ECONOMIC DATA LINE UP AGAINST THE POUND
Sterling the loser on every front. RBS loss makes investors worry about other banks. Q4 GDP contraction confirms a UK recession. Canadian retail sales fall in November. The BoC cuts is benchmark interest rate to 1%.
Sterling had good reason to look uneasy when it opened in London last Monday at $1.83: it turned out to be the high of the week. By Wednesday evening the pound was down to $1.74 and it continued south. The low point came early this morning at $1.67 and sterling was trading half a cent above that level when London opened.

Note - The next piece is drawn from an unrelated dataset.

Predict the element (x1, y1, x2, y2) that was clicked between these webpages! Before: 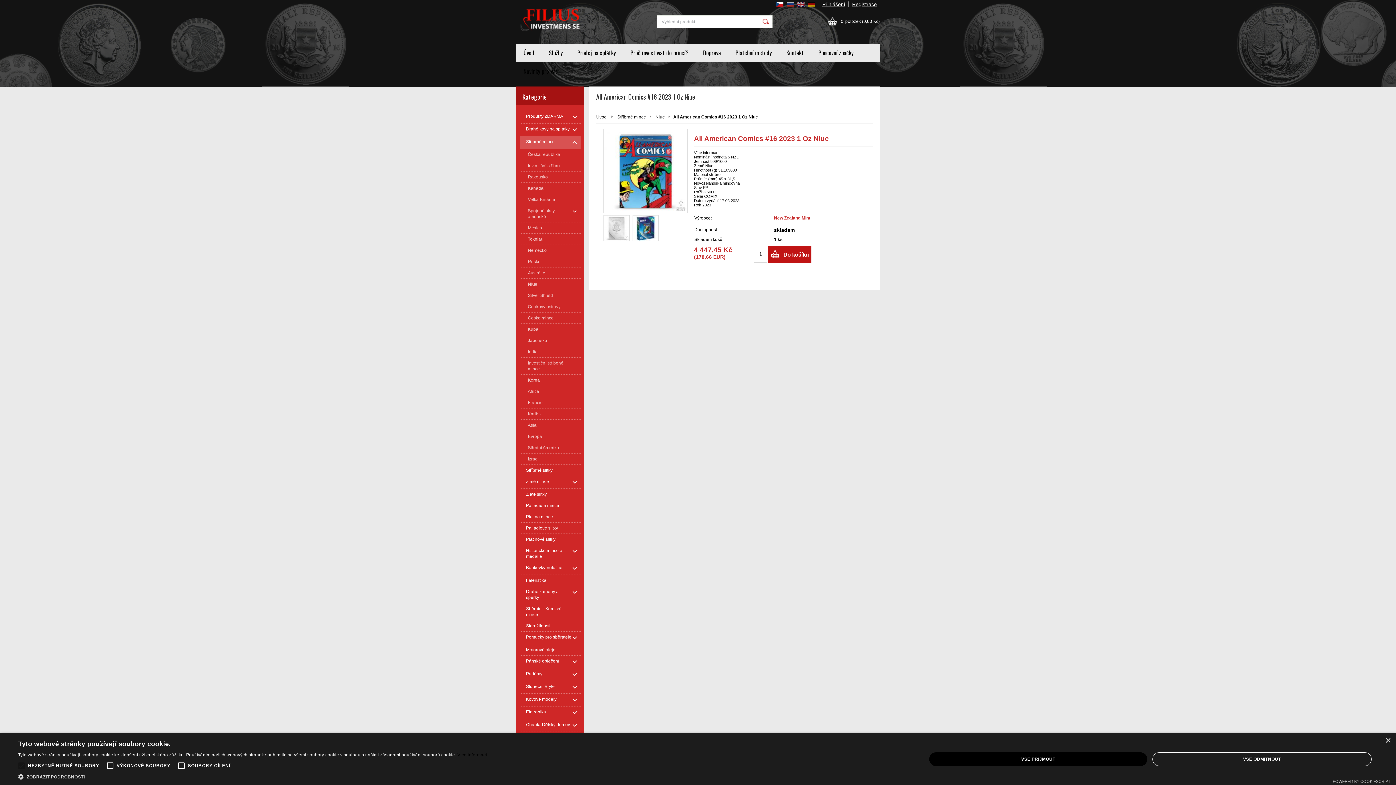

The pound could not put a foot right. There were several major ecostat obstacles for it to negotiate and it tripped over every one of them. The week got off to a bad start with the announcement from RBS that it had mislaid £28 billion last year, along with 97 per cent of shareholder value. Investors were entitled to wonder if its performance was symptomatic of some wider British financial malaise.
Consumer prices fell for the third consecutive month, taking CPI inflation down to 3.1 per cent. 80,000 people signed up for unemployment benefit in December and countless thousands more lost their jobs but were ineligible to claim. The CBI’s industrial trends survey, which measures manufacturers’ order books, fell sharply. In December it had scored -35 and analysts were looking for -39 in January. What they got was -48, the weakest figure since 1992. Firms were more pessimistic about the future as well. Expectations were down from -42 to -43, a 27 year low. The coup de grace came on Friday, with the long-awaited news that Britain’s economy was truly, madly, deeply in recession.

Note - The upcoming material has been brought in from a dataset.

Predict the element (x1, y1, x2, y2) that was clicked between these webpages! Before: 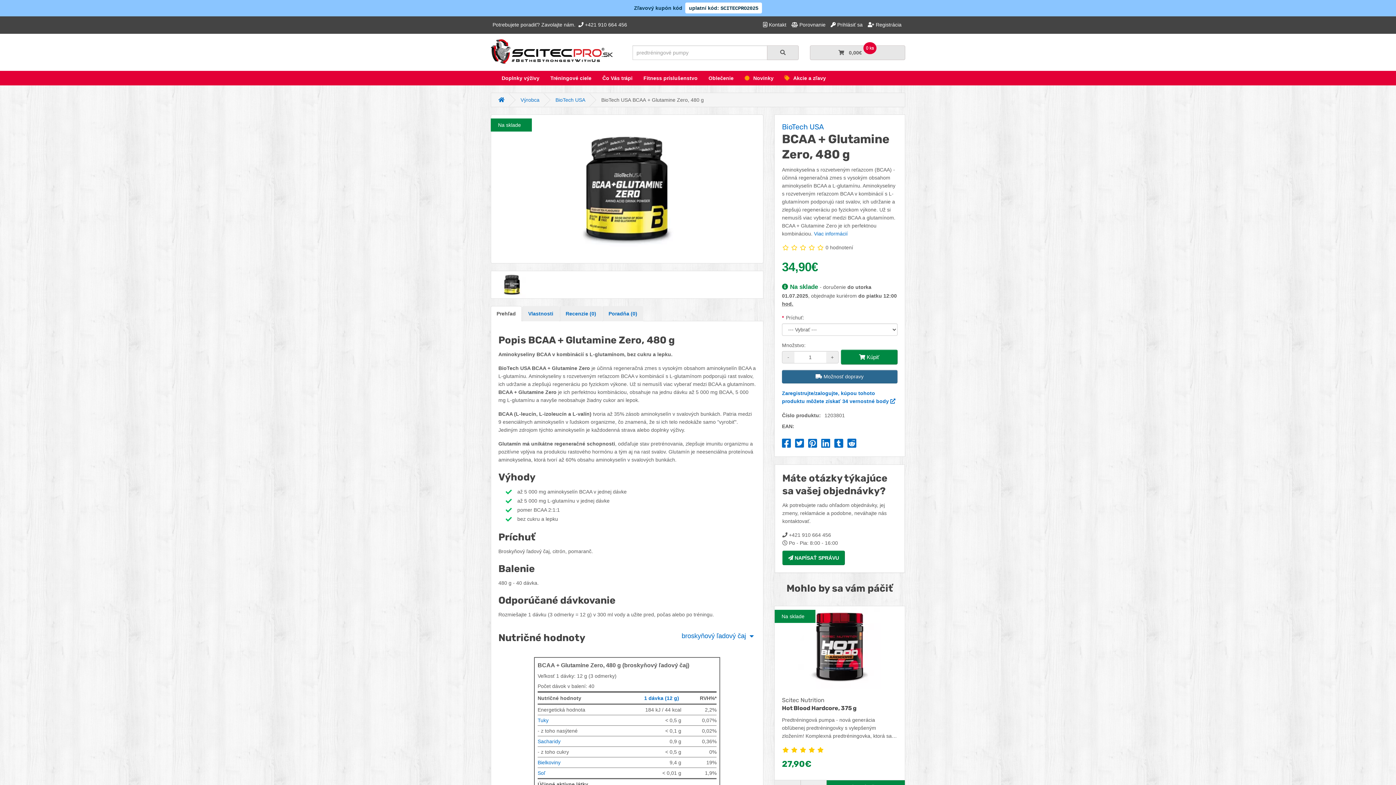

In common with every other country, Canadian economic data tended towards the negative. Retail sales were down by 2.4% in November, the pain being shared equally by automobile retailers.

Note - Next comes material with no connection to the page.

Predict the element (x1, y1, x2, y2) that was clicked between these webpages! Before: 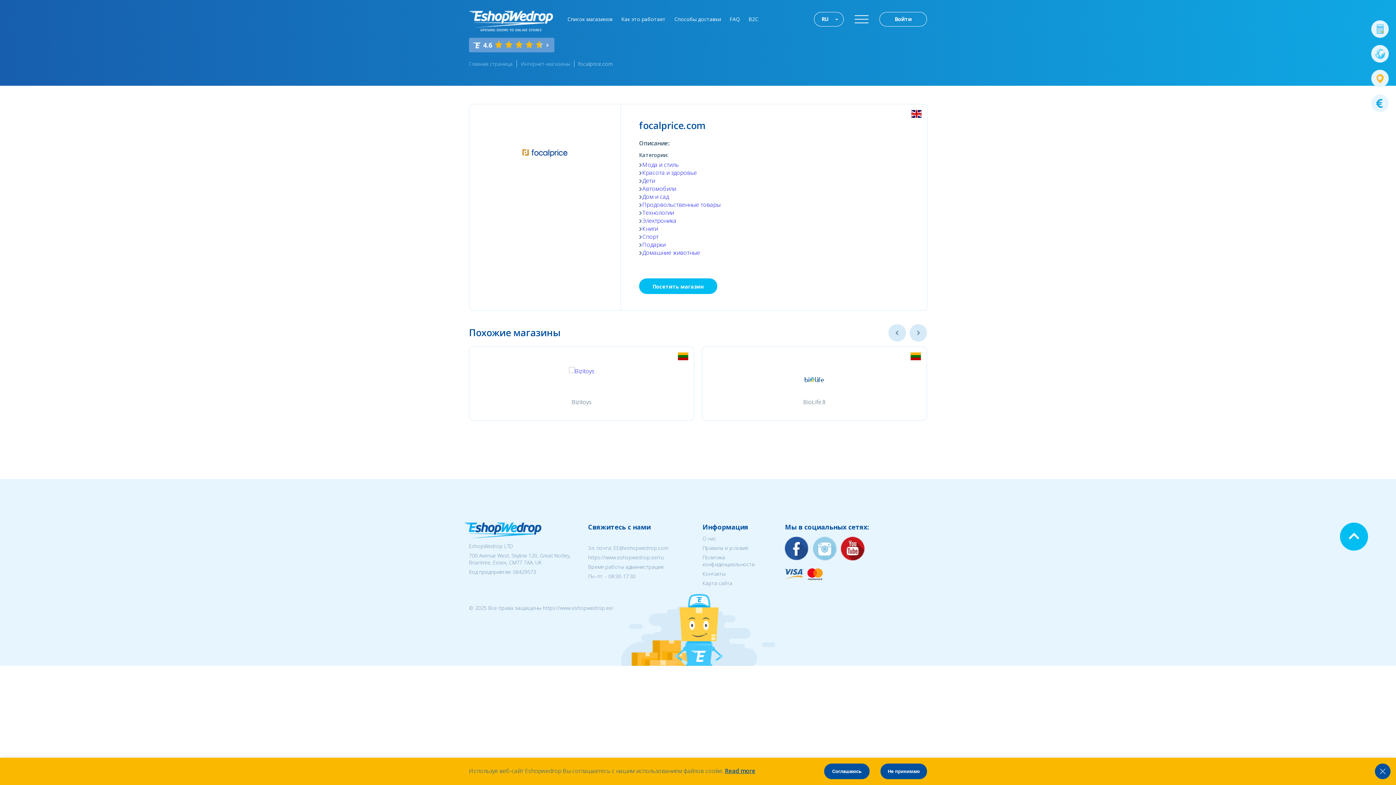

As generally expected, the Bank of Canada lowered its benchmark interest rate by 50 basis points to 1.0%. Because the move had been widely anticipated it had little effect on the dollar. The Loonie did strengthen appreciably on Friday despite a fall in the inflation rate that was larger than forecast. There was no obvious reason for the jump. Some analysts ascribed it to market expectation of an even bigger fall, others said it was because Canada’s fiscal situation was better than that of the States or Europe.
After a week of severe punishment, the pound can look forward to a bit of respite. It has many fewer economic data to contend with and with the recession box now ticked the bulk of the bad news should have been incorporated into the exchange rate. That is not to say a spectacular recovery is on the cards but it should mean a period of consolidation, even possibly an upward drift. Buyers of the Canadian dollar should hedge their exposure, buying forward around half the amount they will need.